- Born: April 16, 1903 Minneapolis, Minnesota, U.S.
- Died: June 14, 1984 (aged 81)
- Resting place: Lakewood Cemetery
- Education: Hotchkiss School (1920) Yale University (1924)
- Spouse: Eleanor Bellows Pillsbury ​ ​(m. 1934; died 1971)​
- Children: 2
- Parent: Charles S. Pillsbury
- Relatives: Charles Alfred Pillsbury (grandfather)

= Philip W. Pillsbury =

American businessman (1903–1984)

Philip Winston Pillsbury (April 16, 1903 - June 14, 1984) was chairman emeritus of the Pillsbury Company and a grandson of the cofounder, Charles Alfred Pillsbury.

==Early life==
Pillsbury was born in Minneapolis, Minnesota. His father, Charles S. Pillsbury, was a long-time company director. He graduated from The Hotchkiss School in 1920, and was a member of the Yale College Class of 1924. He was a starting guard on the undefeated and tie-free 1923 football team, an All-American water polo athlete, and a tenor for the Yale Glee Club. Pillsbury died from cancer at Abbott-Northwestern Hospital in Minneapolis.

==Career==
Pillsbury was elected to the board of directors in 1928; in 1940, he became president, and maintained that post after election to the chairmanship of the board in 1951.
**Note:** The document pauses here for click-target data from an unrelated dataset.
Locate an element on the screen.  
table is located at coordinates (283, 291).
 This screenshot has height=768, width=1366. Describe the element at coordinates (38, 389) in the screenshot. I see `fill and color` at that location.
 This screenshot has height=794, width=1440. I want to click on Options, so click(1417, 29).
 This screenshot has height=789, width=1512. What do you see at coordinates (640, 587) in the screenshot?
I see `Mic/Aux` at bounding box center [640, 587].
Pillsbury started as a laborer at the company. He was a master miller before accepting promotion to sales and management positions. Pillsbury was said to be one of the few milling executives to have a real knowledge of flour milling.

== Personal life ==
Pillsbury married Eleanor Bellows Pillsbury in 1934. They had two children.

Pillsbury was buried in Lakewood Cemetery.